----- RECORDED INFORMATION

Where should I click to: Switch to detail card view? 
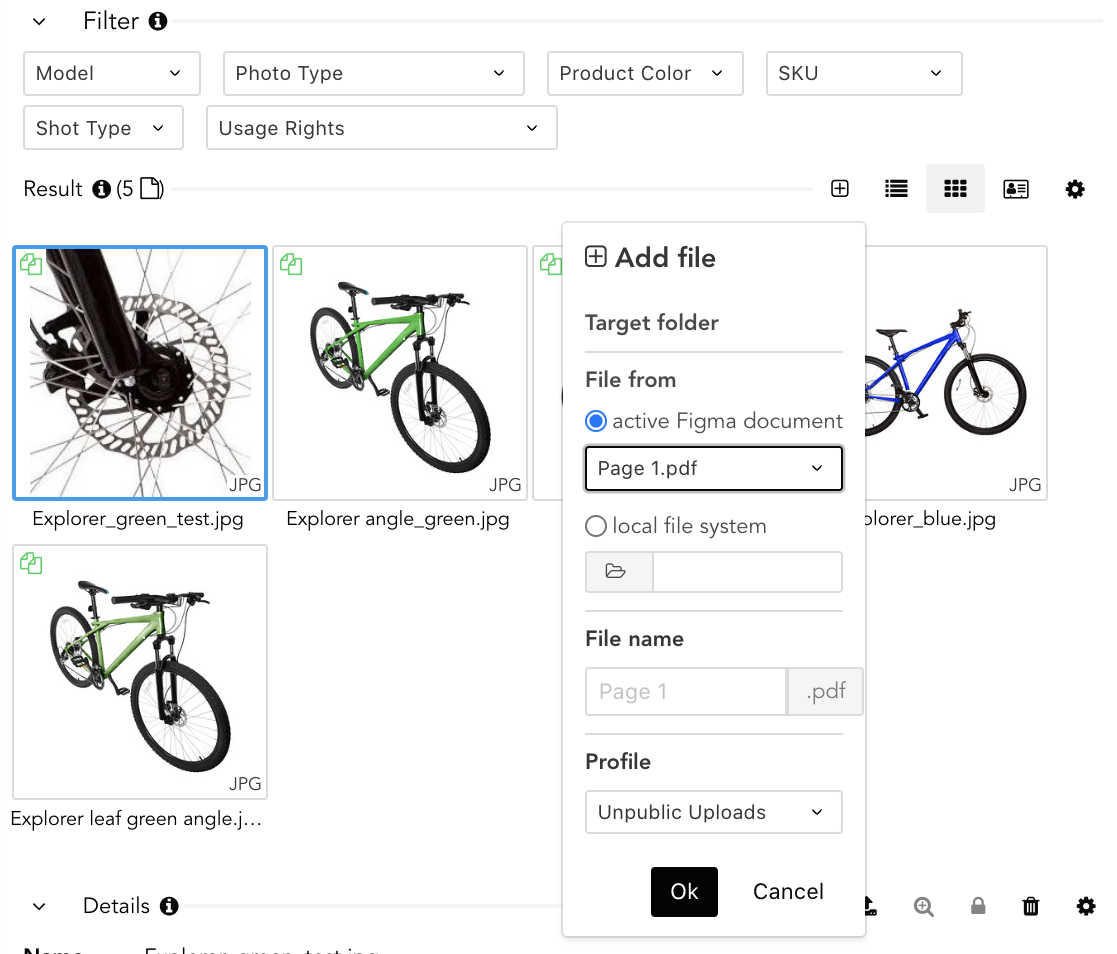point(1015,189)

----------
----- RECORDED INFORMATION

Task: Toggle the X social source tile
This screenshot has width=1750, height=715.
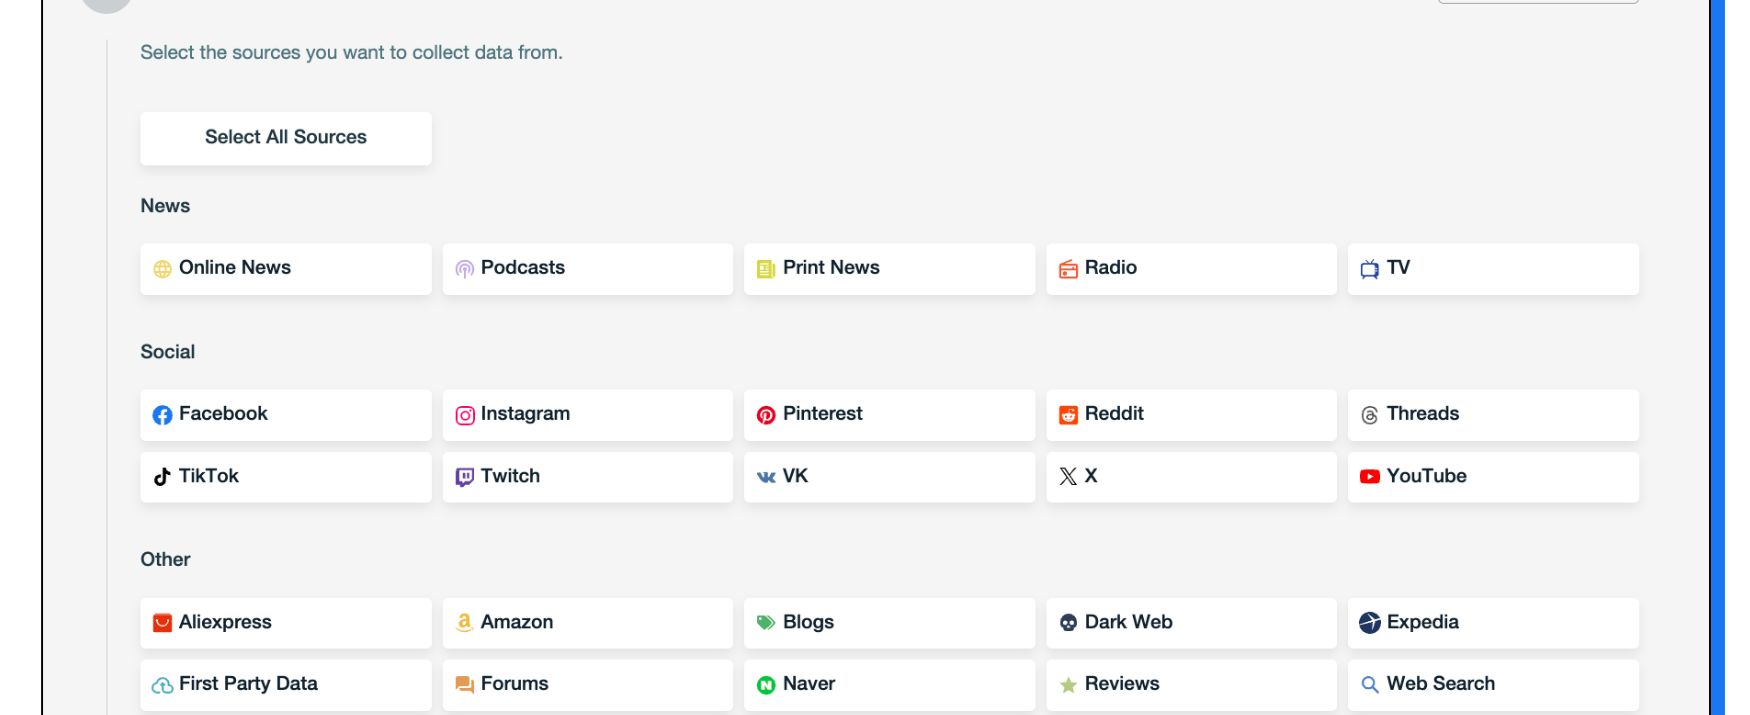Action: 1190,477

----------
----- RECORDED INFORMATION

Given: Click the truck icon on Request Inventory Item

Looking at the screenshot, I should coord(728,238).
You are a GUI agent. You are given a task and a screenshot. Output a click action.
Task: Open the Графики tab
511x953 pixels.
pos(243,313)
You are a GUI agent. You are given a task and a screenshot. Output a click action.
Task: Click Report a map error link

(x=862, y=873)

----------

--- PROBLEM STATEMENT ---
Rewrite the material from the line containing "Task: Toggle the X social source tile" down to the line containing "Action: 1190,477" as a two-column CSV with the headers request and answer, one row per item, each value in a single quoted field with line breaks replaced by spaces, and leave the pictures out.

--- PROBLEM SOLUTION ---
request,answer
"Task: Toggle the X social source tile This screenshot has width=1750, height=715.","Action: 1190,477"